Extract to read:
•••

I recently had an eye-opening discussion with an undergraduate student that began with the question, “Do you believe there is objective Truth?”. I expected she would take a few moments before giving an answer, but was surprised both with how quickly and how resolutely she answered “No”. Afterward, I asked a friend how anyone could really think this way, but he was not surprised, given the student’s young age of nineteen.
This didn’t quite satisfy me. When I was nineteen, I knew there were objectively discernable truths in this world. (The only objective truth the student would assert is that we cannot know any objective truth, which is self-refuting.) However, there is a subtle difference in how the student responded and the question asked, which I only pieced together afterwards. Her answer indicated that an objective truth does exist, but that we cannot know that truth due to our own subjective experiences.
All experiences are not subjective, of course. If I hold a hot coal to your arm, you’ll feel pain just as anyone with an intact nervous system will.
Where are these ideas of extreme relativism coming from and how widely do they permeate society?
The Origins of Moral Relativism
Relativism is nothing new; it has surfaced in history with varied ferocity, though likely never to the new heights reached in the 21st century. An ancient Indian (Jain) (~500s BC) principle taught by Mahavira purports that truth is pluralistic, relative to one’s point of view. About a hundred years later, the Greek philosopher Protagoras said that “man is the measure of all things.” Another Greek contemporary, the historian Herodotus, noted each society’s ethnocentrism, with each society measuring others according to its relative truths (This doesn’t necessarily mean Herodotus was a relativist, however.) Around 200 AD, Sextus Empiricus, a Pyrrhonist philosopher, believed it better to suspend judgement on what is knowable, believing it better to live a life without asking such questions.

•••

Data extract:
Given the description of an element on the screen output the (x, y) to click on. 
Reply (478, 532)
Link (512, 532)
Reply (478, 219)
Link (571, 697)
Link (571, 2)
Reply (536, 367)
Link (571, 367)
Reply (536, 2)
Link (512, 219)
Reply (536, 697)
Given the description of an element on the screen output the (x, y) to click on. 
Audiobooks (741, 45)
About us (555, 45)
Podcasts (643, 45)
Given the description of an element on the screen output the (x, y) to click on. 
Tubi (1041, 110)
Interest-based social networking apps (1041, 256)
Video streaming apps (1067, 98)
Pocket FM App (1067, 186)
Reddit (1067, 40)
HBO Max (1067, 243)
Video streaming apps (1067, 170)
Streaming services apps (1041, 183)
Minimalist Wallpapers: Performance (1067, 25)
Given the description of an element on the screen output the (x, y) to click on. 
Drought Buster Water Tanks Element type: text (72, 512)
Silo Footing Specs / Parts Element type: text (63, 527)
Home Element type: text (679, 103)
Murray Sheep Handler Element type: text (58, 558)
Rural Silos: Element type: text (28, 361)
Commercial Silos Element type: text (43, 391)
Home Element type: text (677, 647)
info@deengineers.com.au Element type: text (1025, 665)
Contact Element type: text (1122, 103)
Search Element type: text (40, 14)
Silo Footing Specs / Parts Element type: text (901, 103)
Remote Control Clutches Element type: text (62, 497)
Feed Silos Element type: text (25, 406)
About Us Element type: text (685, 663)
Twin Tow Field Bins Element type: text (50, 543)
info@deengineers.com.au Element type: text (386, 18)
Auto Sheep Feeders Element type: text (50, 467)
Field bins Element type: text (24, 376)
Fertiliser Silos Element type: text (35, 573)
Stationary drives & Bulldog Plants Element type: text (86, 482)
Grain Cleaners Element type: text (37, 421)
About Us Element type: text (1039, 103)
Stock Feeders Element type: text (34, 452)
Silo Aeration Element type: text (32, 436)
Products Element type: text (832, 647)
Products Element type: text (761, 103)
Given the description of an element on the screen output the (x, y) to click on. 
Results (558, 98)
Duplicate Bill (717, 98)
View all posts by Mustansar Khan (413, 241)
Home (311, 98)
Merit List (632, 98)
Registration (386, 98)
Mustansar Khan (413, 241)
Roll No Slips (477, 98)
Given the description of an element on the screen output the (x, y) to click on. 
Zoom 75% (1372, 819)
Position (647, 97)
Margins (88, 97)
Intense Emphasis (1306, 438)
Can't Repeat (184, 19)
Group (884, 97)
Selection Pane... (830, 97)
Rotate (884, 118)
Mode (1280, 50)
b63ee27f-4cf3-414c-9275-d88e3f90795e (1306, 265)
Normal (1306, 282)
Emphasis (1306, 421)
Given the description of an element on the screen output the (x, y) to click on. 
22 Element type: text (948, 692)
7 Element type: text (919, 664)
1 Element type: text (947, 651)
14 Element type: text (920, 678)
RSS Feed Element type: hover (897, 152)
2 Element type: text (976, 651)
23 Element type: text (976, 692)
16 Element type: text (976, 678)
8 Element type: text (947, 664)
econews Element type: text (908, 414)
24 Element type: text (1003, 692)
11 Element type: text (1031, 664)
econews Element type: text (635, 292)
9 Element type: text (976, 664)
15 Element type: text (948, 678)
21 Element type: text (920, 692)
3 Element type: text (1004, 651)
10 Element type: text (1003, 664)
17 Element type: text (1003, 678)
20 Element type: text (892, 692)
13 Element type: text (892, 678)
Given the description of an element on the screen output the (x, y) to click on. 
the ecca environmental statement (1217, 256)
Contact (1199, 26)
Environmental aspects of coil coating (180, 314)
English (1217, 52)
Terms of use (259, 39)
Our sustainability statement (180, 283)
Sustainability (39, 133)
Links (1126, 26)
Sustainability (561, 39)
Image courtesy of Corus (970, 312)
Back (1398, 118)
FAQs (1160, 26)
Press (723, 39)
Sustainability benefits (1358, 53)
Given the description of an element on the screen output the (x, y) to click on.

•••

Stated task 1:
According to the essay on moral relativism, how old was the undergraduate student?
Stated task 2:
Rewrite the listing from its first line through the line containing "Murray Sheep Handler", putting "Answer" wherever "Reply" appears and changing nothing else.

Answer 1:
Nineteen.

Answer 2:
Given the description of an element on the screen output the (x, y) to click on. 
Answer (478, 532)
Link (512, 532)
Answer (478, 219)
Link (571, 697)
Link (571, 2)
Answer (536, 367)
Link (571, 367)
Answer (536, 2)
Link (512, 219)
Answer (536, 697)
Given the description of an element on the screen output the (x, y) to click on. 
Audiobooks (741, 45)
About us (555, 45)
Podcasts (643, 45)
Given the description of an element on the screen output the (x, y) to click on. 
Tubi (1041, 110)
Interest-based social networking apps (1041, 256)
Video streaming apps (1067, 98)
Pocket FM App (1067, 186)
Reddit (1067, 40)
HBO Max (1067, 243)
Video streaming apps (1067, 170)
Streaming services apps (1041, 183)
Minimalist Wallpapers: Performance (1067, 25)
Given the description of an element on the screen output the (x, y) to click on. 
Drought Buster Water Tanks Element type: text (72, 512)
Silo Footing Specs / Parts Element type: text (63, 527)
Home Element type: text (679, 103)
Murray Sheep Handler Element type: text (58, 558)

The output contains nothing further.